Today marks the 50th anniversary of this event. For many who live in Berlin today, memory of the speech by the former U.S. President has yet to fade and remains alive in the hearts of the city’s people.
Last week, President Obama visited Berlin. Comparison of his visit to Kennedy’s truly shows how times have changed. When Kennedy visited West Berlin, everyone was encouraged to give the president a warm welcome. When Obama visited Berlin, he spoke in front of only 4,000 handpicked guests.

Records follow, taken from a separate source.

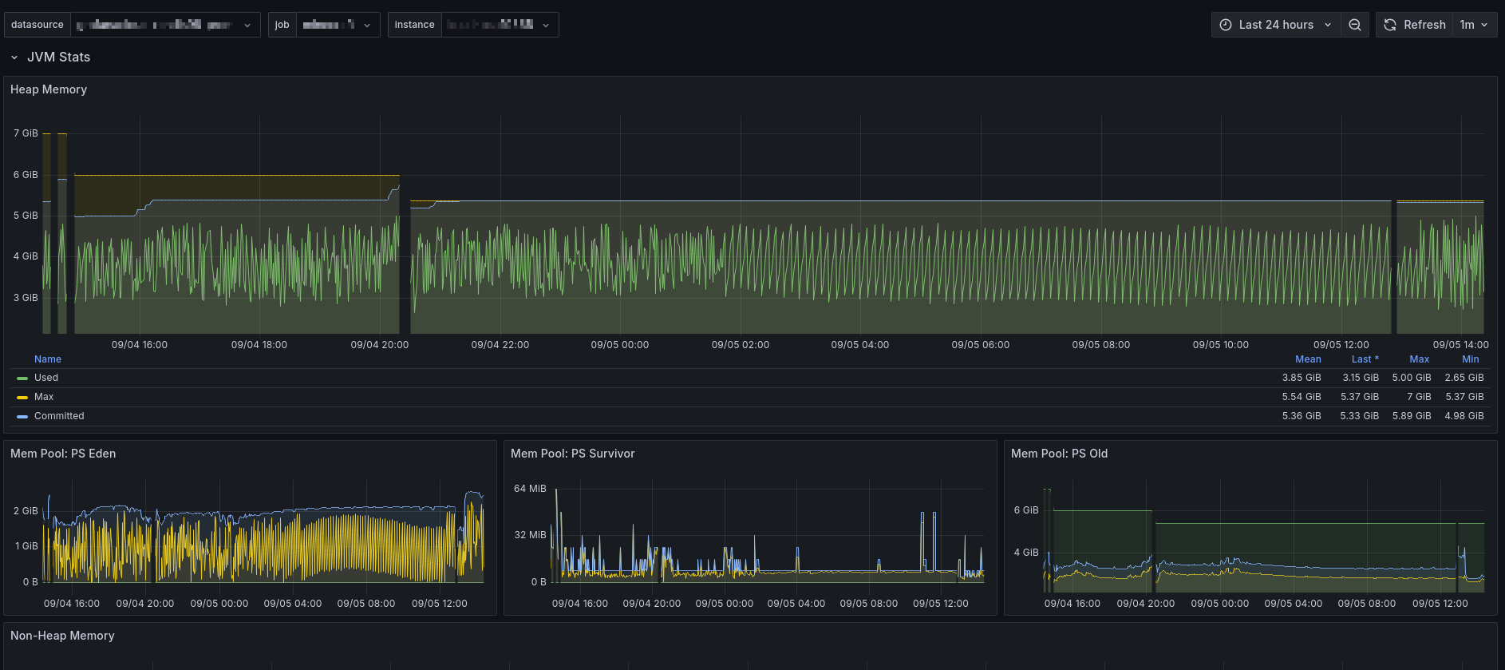Sort legend by Last column header

pyautogui.click(x=1364, y=359)
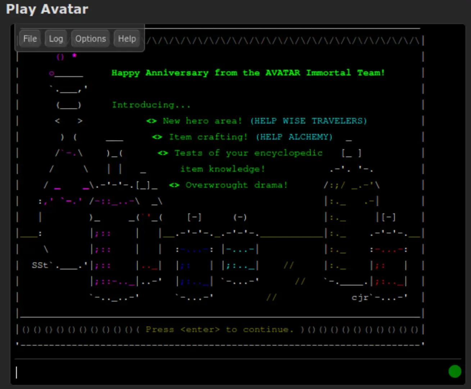The height and width of the screenshot is (389, 471).
Task: Click the diamond bullet before Overwrought drama
Action: (174, 185)
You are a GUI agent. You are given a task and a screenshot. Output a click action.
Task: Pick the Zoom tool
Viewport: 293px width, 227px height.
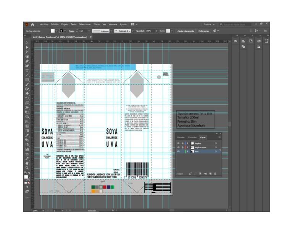point(27,168)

Kennedy rode around West Berlin in an open limousine while shaking the hands of the welcoming Germans, whereas Obama stood at the Brandenburger Tor behind bullet-proof glass.
The most famous line of John F. Kennedy’s speech is when he claimed “Ich bin ein Berliner” twice, meaning “I am a citizen of Berlin”. There is a very common misconception that the former president misused a German article in this statement and that rather he stated “I am a jelly- doughnut” (a Berliner is a type of jelly-doughnut in Germany). In fact, JFK used the German phrase correctly. His use of this phrase served to declare his solidarity with the citizens of the city.
Jackie Kennedy, wife of the former president, once wrote, “Sometimes I think that the words of my husband that will be remembered most were the words he did not even say in his own language.”